I am a writer (whether I get paid to do it or not), so I kind of need my eyes and my mind. I need to be able to use my memory. And I remember everything.
So, anyway, then I read this:
New York Times reporter Melody Petersen, who wrote the book Our Daily Meds: How the Pharmaceutical Companies Transformed Themselves into Slick Marketing Machines and Hooked the Nation on Prescription Drugs (Farrar, Straus and Giroux, 2008), said that "the most outrageous thing" she saw covering the pharmaceutical industry was a PowerPoint presentaton on "Creating a Disease," which created a disease called "overactive bladder" for the purpose of marketing Detrol. Doctors try to manage incontinence in non-pharmaceutical ways, she said. Detrol became a blockbuster, said Petersen, despite the adverse effect of severe memory problems.[1]
Oh for fucks sake!!! Can't they do anything right?????????????
So, it's a made up stupid disease that doesn't even exist with a stupid pill that does horrible things to you all so a CORPORATION CAN MAKE A BUCK.
No one cares a fuck about your health in America.
No one.
In fact, they want to keep you sick and keep you coming back for more meds.
They want health insurance private so they keep you trapped in a 9 to 5 office job chained to your desk all so you can have the privilege (not the fucking right) to healthcare that doesn't even care about you only the money they make off of you.
You are cattle.
You are a dollar bill.
You mean nothing to them.
Except money.
It is Capitalism, after all.
Capitalism is the opposite of progress.
You wont get the best care, you'll get the one that makes them the most profit. Well, then it must be cheap for them and expensive for you. If it's cheap for them, then it's not the best. It's the worst with ballooned, inflated prices so that the crumbling, dwindling middle class can cough up a few more dollars, y'know, instead of sending their kids to college, all so that Mr. Pharmaceutical CEO can buy a new yacht.
No fucking thank you if I could move to France I would.
Or England.
Or Canada.
What I would really prefer is to stay right here in America, but we fix this damn country and make it smart again. You cannot cater to the masses and expect greatness. It doesn't work that way. That's like "design by committee" - you will not invent a light-bulb this way, you will only get internet porn. See what I mean?

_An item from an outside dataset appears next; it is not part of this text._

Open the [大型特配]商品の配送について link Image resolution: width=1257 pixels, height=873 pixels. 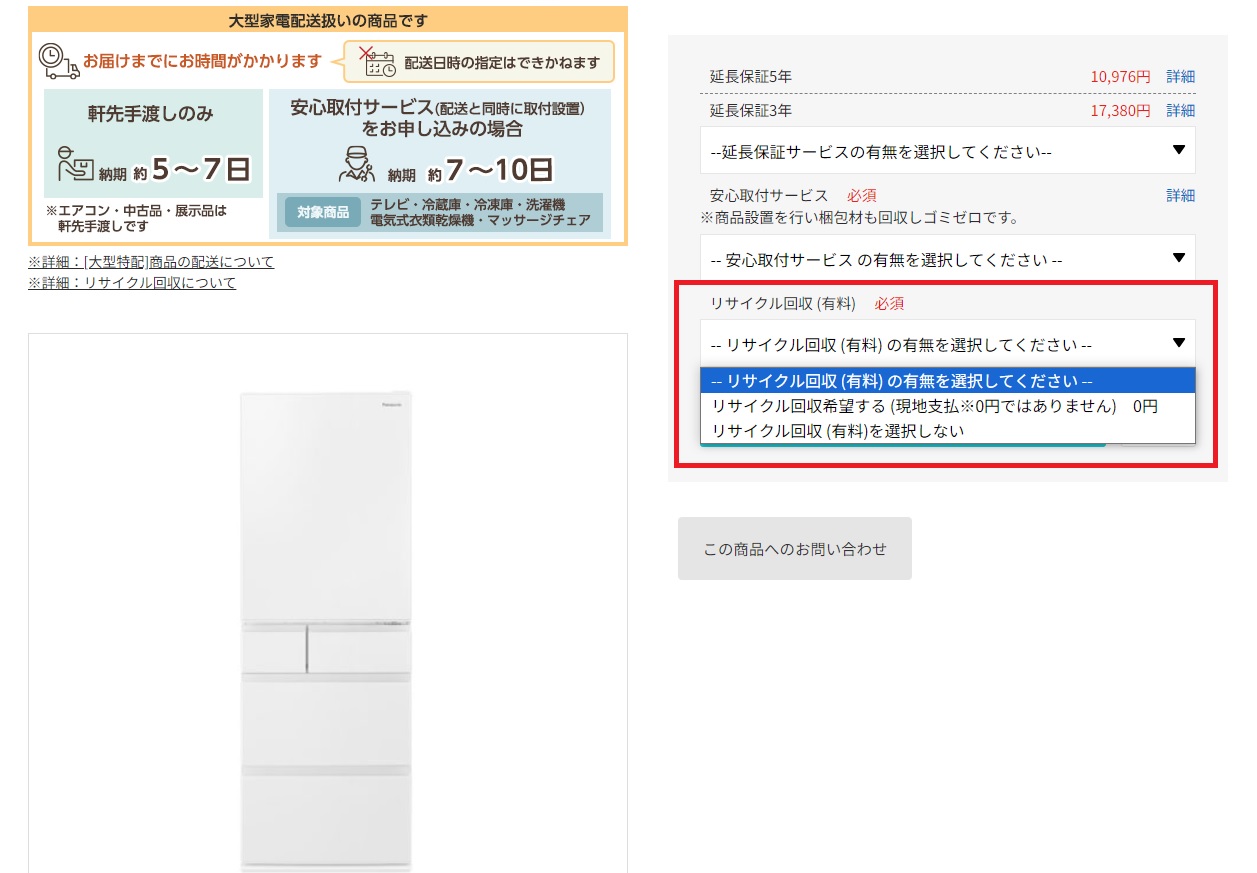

As a side note, this may be why I can't make a buck on a necklace. I use top quality materials. Real gems, real silver or gold, etc. Thus, the base product is already expensive. In order to make any kind of money, I have to charge more than normal work-a-day folks can spend on luxuries these days. If I switched to plastic and random metal, I could make money. I'd be a better Capitalist. But I'd be producing shit. And I can't get behind shit. I can't sell shit. I can't stand to make shit.
How can we get back to a place where we, as a country, make quality products we can get behind?

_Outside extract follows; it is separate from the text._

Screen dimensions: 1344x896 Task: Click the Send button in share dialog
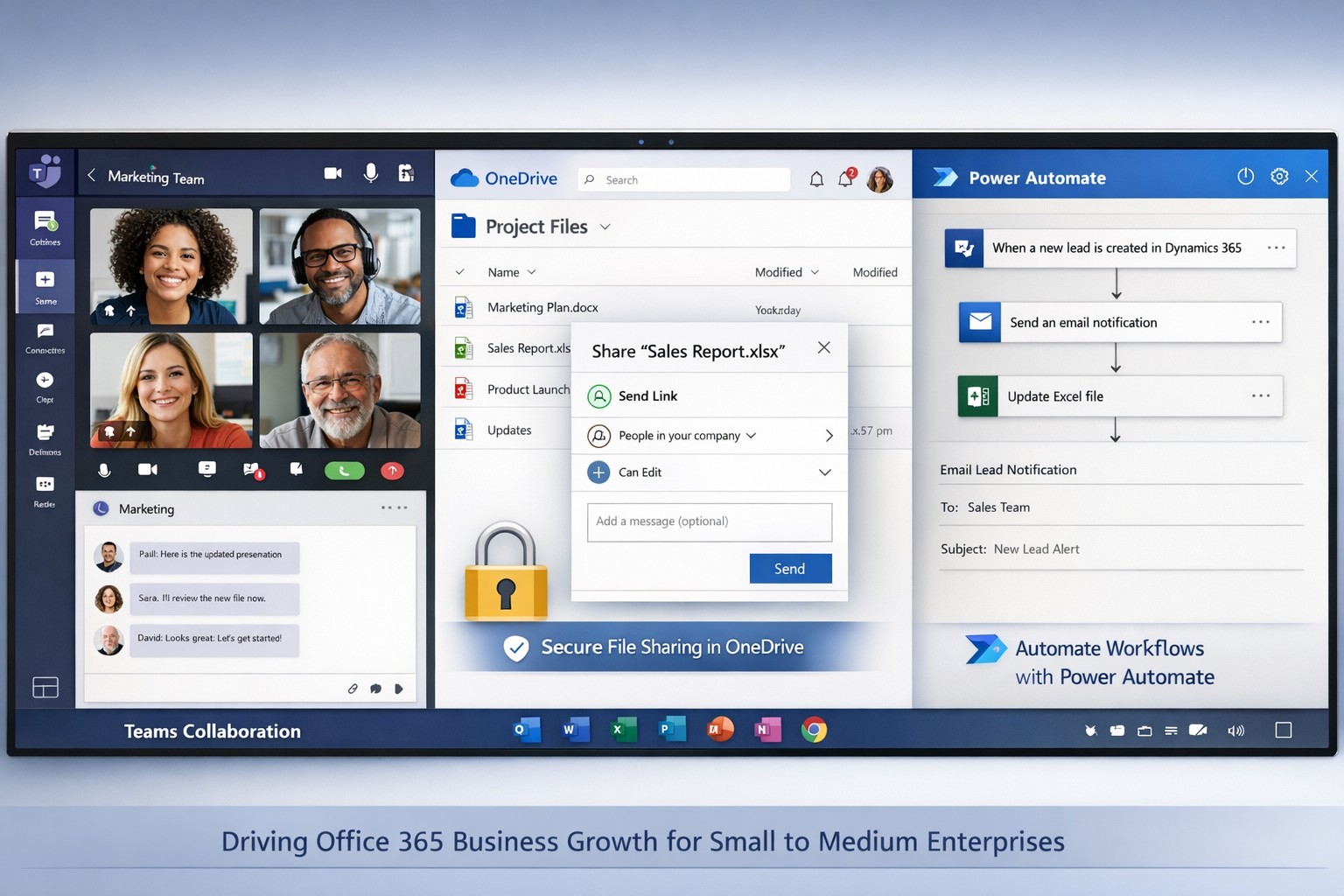[x=790, y=569]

I want to be able to TRUST my doctors. Not think of them as drug dealers for pharmaceutical companies, because, in reality, that's all they are these days.
I just want to be well and safe and happy and healthy and I don't want to get that from a fucking pill. I want a real health professional to help me get better, to find out what's causing all the problems and prevent them.

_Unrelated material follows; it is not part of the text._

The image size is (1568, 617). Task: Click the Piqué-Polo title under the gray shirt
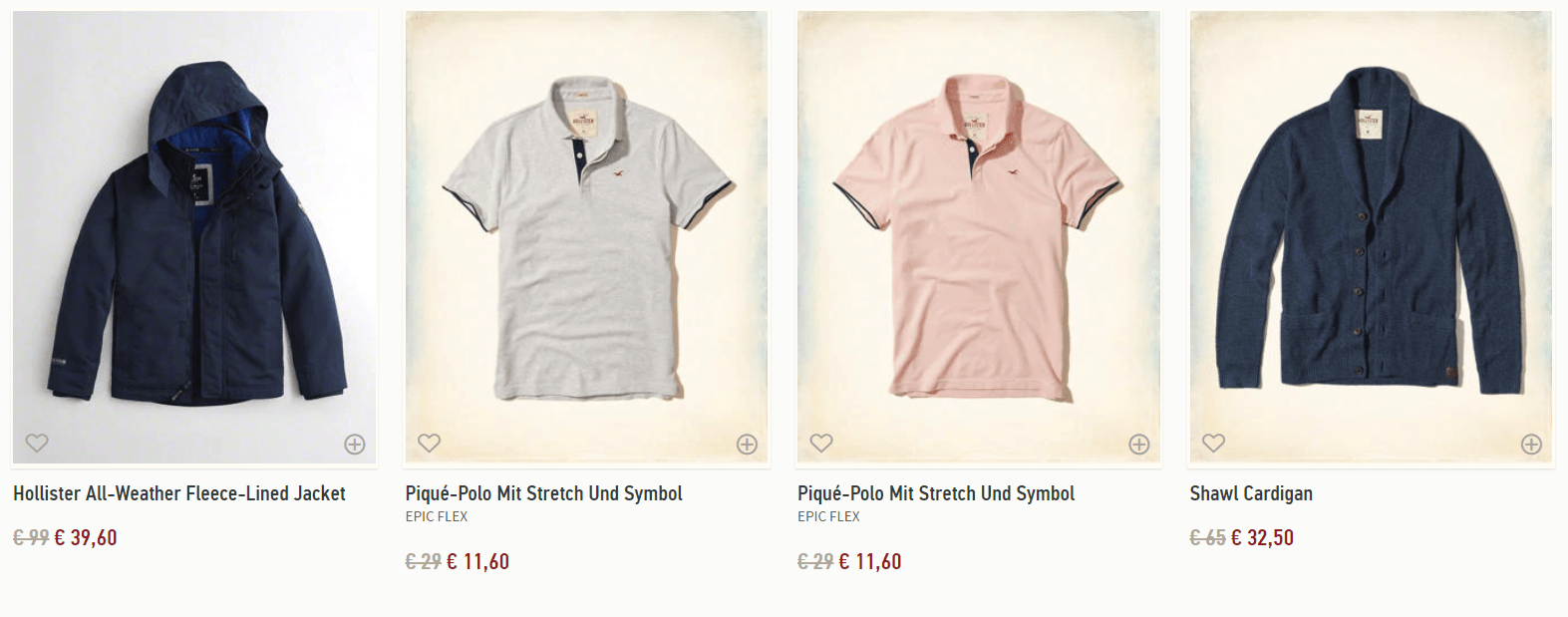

Is that too much to ask for...in America?
PS: Every time I go in, they ask "Are you on any medication?" And I say, "No," they look at me incredulously. They implore, "Are you sure? None? At all?" "Well," I reply, "none aside from medical marijuana for chronic ovarian cysts." To which, they typically wave their hand in dismissal. "That doesn't count." Why is everyone so shocked all the time that I don't take a prescription pill everyday? My grandmother didn't until the day she died at a ripe old age. I think our society is just totally screwed up and that we're doomed Roman Empire style... Is it too late for us? Or can we cease this downward spiral?